Avery Alexandra was born on October 14, 2009. She has had many health issues to battle in her short life and this blog is for our family and friends to stay updated on her progress. We also want to document this process for other families to view who may be going through the same experience. We thank you all for your continued love & support..♥♥
Wednesday, April 18, 2012
Some SVT and Day #2 Update
Yesterday afternoon, Avery had a run of SVT. The Cardiologist was paged and he thinks that was due to the fact that she threw up her morning dose of meds. They gave her some Propranolol every 6 hours to try to control it and it seems to be working. If she has any more runs of SVT, we will have to move to Intensive Care - which we really don't want to do.
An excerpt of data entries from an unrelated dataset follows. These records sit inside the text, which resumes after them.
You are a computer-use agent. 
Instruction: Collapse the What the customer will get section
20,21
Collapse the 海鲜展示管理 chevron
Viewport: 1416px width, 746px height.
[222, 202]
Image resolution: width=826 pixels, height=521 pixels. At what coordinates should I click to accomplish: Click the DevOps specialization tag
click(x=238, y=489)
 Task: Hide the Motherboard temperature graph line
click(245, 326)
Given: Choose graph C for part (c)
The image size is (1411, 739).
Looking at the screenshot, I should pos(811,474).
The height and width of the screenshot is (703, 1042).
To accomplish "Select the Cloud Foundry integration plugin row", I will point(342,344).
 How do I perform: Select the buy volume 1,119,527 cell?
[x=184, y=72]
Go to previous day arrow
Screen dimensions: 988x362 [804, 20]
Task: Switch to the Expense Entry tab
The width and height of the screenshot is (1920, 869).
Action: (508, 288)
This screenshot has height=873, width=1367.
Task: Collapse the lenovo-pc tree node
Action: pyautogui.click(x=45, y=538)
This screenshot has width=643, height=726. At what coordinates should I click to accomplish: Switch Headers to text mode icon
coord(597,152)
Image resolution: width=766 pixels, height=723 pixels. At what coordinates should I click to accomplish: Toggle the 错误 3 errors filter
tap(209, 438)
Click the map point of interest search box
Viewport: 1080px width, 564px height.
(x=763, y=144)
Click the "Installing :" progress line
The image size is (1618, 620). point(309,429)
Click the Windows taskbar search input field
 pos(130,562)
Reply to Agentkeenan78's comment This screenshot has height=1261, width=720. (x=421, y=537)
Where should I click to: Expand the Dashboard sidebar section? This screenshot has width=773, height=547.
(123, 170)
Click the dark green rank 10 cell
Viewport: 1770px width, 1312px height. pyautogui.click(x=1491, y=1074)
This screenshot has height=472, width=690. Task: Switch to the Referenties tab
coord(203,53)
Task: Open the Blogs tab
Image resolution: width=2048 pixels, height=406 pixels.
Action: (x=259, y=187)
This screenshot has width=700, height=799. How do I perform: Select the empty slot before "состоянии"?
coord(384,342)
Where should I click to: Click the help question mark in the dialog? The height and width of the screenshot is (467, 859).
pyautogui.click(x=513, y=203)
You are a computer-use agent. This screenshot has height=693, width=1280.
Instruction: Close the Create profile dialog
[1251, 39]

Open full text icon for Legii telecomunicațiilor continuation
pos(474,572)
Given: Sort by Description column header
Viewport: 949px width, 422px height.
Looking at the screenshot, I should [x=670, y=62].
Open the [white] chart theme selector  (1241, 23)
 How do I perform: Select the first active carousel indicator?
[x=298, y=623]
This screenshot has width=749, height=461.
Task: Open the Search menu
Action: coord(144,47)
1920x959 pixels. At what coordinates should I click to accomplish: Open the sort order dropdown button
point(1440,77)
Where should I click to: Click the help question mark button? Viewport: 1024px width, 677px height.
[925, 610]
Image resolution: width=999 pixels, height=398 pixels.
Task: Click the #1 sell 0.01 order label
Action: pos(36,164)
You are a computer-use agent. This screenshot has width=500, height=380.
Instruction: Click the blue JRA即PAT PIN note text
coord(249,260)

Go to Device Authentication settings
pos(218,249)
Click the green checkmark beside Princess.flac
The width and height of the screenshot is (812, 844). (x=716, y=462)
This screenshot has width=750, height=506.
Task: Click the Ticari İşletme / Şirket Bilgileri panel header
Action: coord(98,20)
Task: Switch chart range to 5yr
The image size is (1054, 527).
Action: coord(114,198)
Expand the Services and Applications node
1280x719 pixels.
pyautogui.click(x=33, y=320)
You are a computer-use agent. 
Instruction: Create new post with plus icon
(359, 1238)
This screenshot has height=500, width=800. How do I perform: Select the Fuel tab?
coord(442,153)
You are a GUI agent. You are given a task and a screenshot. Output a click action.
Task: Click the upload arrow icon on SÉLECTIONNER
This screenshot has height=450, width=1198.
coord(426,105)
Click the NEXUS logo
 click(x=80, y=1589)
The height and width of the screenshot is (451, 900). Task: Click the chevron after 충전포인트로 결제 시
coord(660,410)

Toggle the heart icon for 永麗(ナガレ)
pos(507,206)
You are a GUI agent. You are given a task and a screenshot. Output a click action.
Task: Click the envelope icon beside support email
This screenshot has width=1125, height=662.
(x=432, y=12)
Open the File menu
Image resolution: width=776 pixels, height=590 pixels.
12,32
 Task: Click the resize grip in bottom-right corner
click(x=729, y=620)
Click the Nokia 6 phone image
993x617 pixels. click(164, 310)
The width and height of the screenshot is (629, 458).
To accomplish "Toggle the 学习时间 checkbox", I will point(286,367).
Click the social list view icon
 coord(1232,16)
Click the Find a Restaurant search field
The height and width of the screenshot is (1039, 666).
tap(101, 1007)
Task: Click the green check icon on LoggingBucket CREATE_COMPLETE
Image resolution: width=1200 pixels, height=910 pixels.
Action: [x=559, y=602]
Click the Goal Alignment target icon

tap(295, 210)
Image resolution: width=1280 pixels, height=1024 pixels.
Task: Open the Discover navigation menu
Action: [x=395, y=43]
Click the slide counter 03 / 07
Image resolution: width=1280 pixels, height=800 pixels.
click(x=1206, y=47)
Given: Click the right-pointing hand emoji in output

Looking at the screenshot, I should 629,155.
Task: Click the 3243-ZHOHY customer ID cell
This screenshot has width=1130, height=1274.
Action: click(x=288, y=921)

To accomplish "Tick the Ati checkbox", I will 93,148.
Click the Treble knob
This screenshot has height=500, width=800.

Last night she woke multiple times in the night being uncomfortable and for the nurses to do a million things to her - blood draws, give her medicine and fix all her chords. She has a drainage tube in her head, a catheter for urine (which was removed this morning), 5 heart monitoring cords, and 2 IVs. She is on Tylenol with Codeine, Morphine (as needed), Zantac, an anti-swelling med, Flecainide, and Propranolol. She isn't eating much, but is drinking well. She doesn't seem to be in too much pain, just uncomfortable at times. The swelling isn't too bad, and will likely peak tomorrow. She keeps saying she wants to go home. Just now she sat up and wanted to color. So happy to see her playing again. Looking forward to seeing her dimples again.